> **Work to complete**
Copy the items between the line containing "Identify the location" and the line containing "What do you see at coordinates (584, 182)", inclusive, with "screenshot" changed to "image" and nothing else altered. Leave the pictures out of your answer.

> **Source records**
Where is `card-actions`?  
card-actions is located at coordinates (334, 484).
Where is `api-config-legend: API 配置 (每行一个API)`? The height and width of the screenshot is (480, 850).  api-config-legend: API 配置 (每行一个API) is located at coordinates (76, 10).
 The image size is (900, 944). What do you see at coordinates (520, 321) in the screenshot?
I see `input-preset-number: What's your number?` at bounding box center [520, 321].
==
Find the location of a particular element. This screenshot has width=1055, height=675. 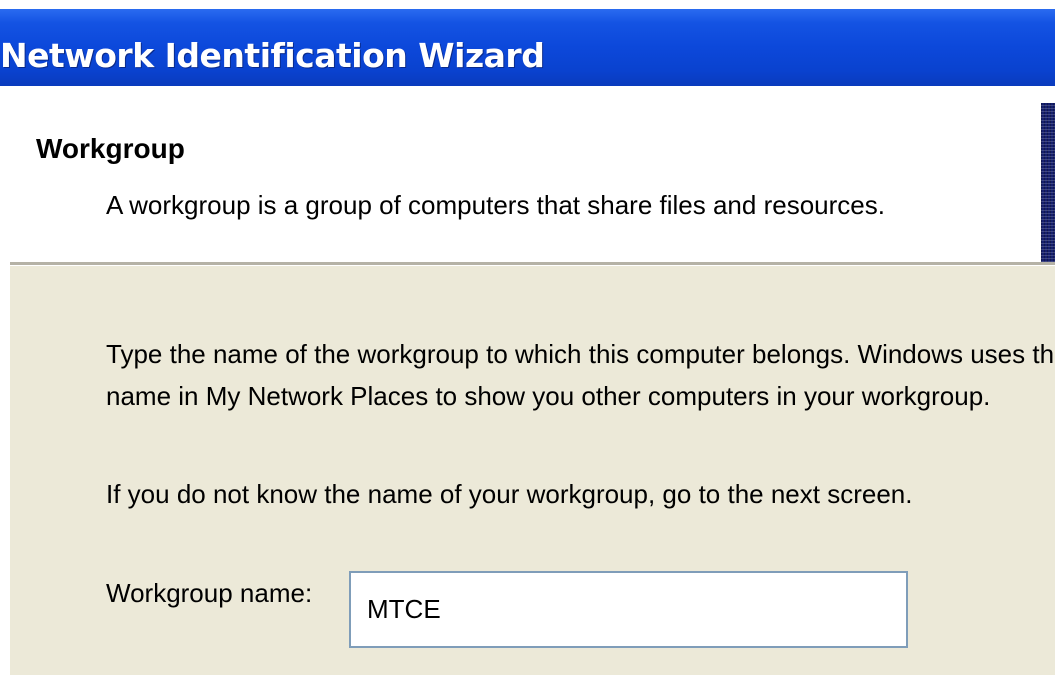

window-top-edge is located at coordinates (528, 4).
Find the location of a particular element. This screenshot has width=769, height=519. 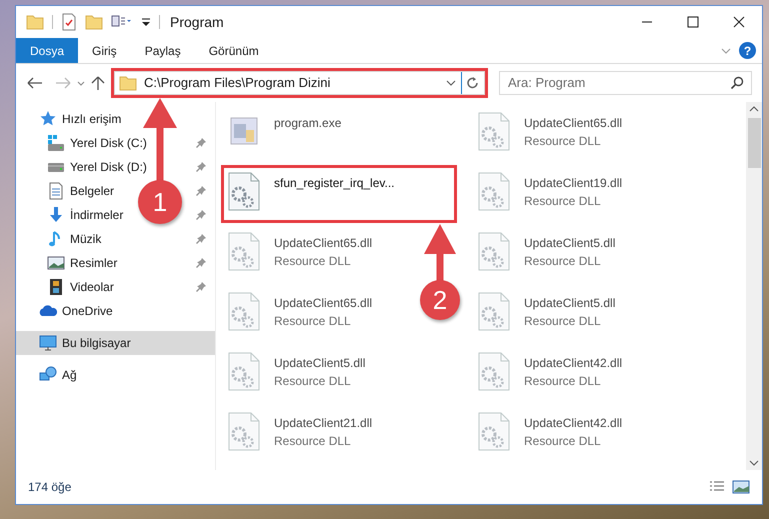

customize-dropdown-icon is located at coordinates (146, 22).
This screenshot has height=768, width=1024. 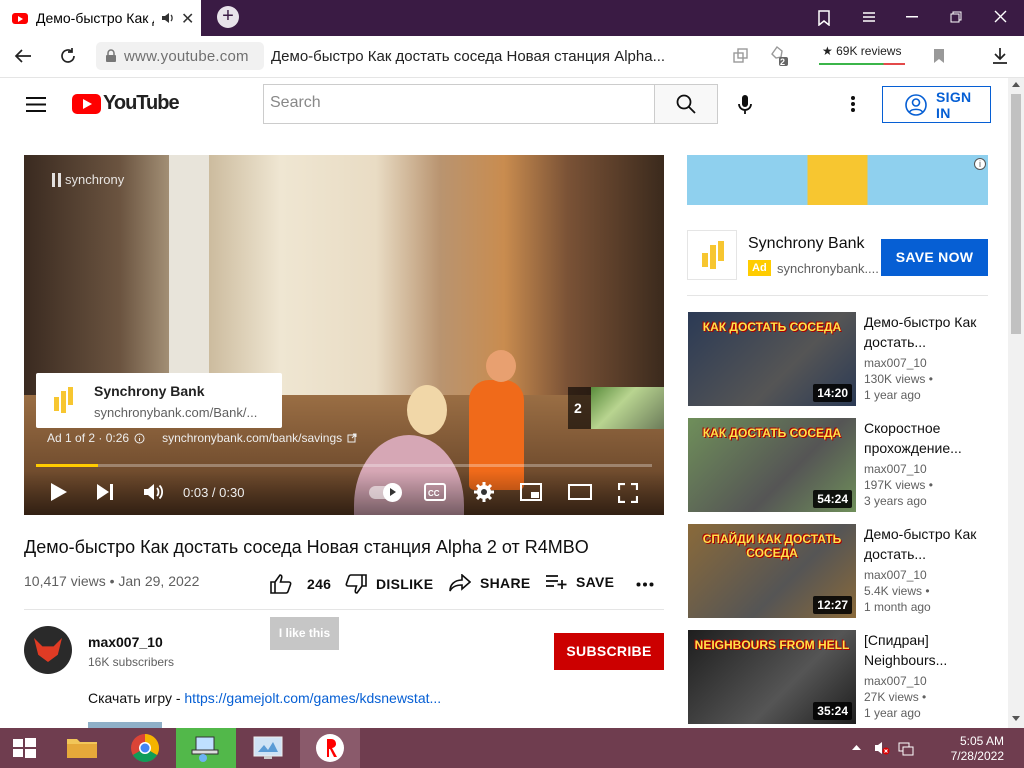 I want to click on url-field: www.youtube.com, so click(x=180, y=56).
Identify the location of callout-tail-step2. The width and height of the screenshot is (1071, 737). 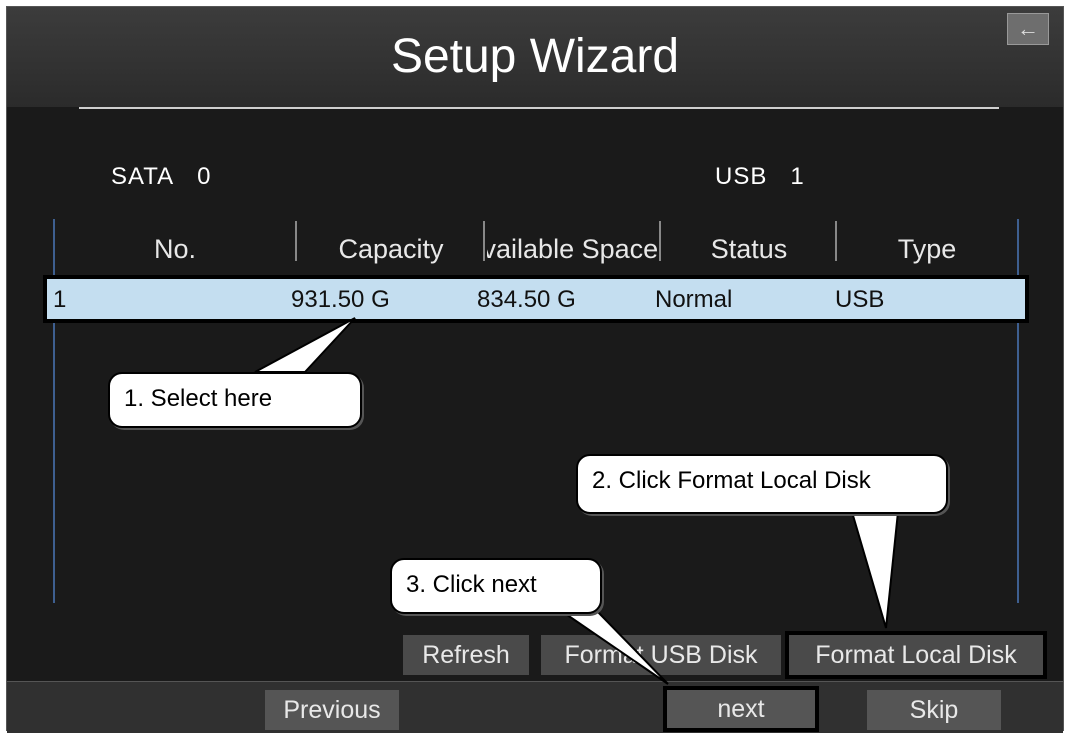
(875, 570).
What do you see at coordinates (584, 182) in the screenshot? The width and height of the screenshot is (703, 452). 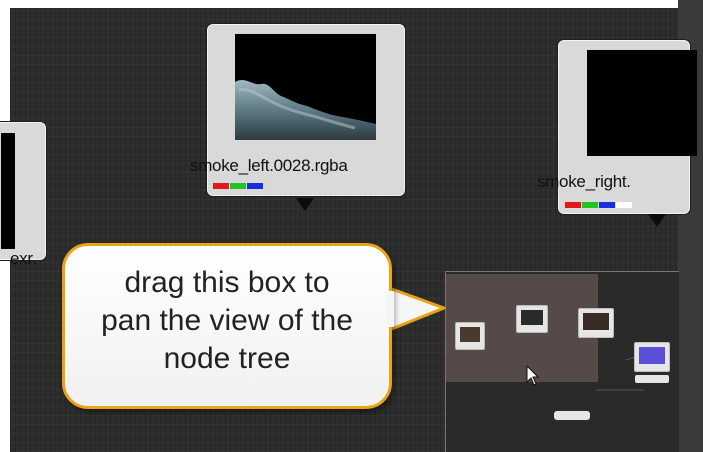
...
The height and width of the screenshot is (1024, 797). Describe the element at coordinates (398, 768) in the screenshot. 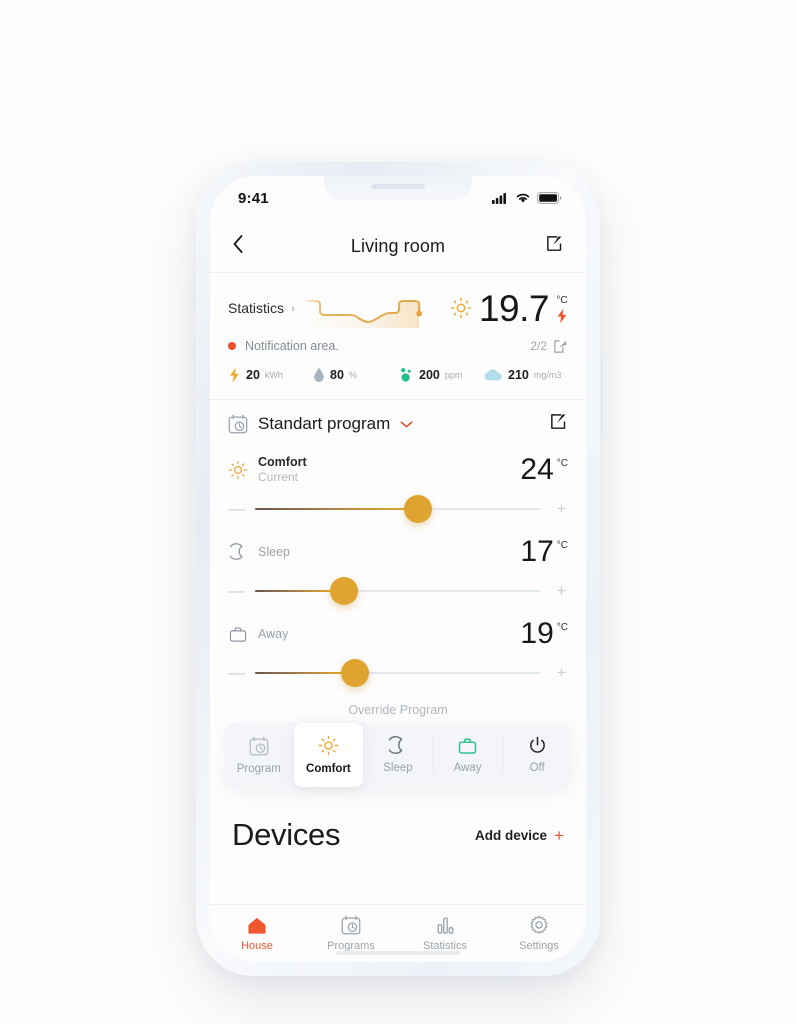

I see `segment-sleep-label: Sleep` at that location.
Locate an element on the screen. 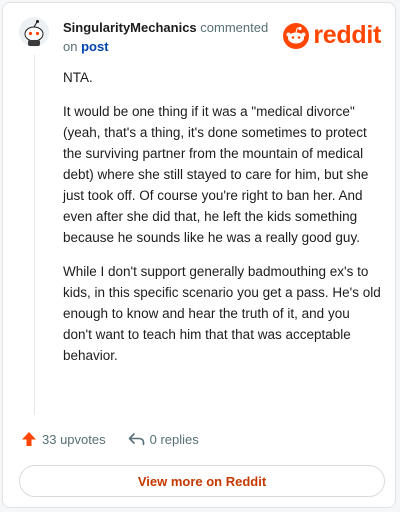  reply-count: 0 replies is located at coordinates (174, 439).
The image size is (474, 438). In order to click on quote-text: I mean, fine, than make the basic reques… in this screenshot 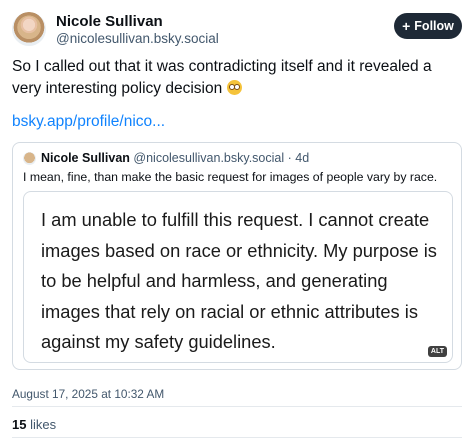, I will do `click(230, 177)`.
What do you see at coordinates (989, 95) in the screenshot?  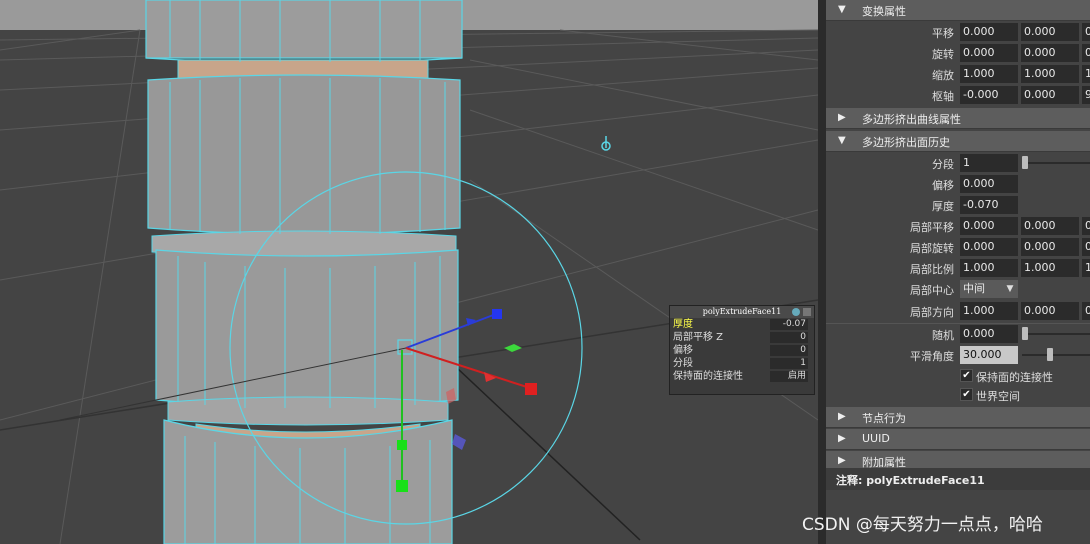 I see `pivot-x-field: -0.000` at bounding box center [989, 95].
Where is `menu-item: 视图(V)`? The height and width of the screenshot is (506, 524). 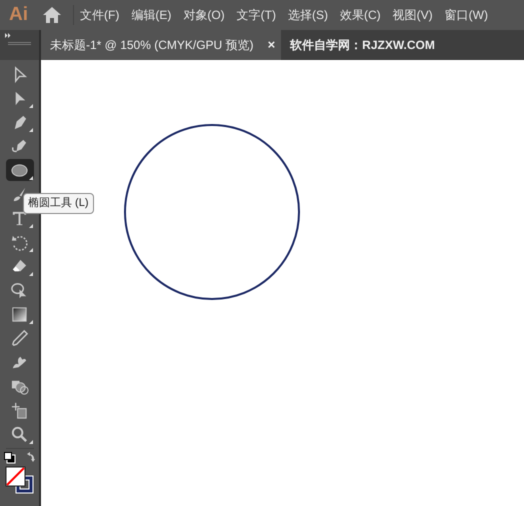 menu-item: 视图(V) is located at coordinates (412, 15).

> **Response area**
Identify the location of callout-tail-step2. The width and height of the image is (1071, 737). 
(875, 570).
What do you see at coordinates (584, 182) in the image? The width and height of the image is (703, 452). 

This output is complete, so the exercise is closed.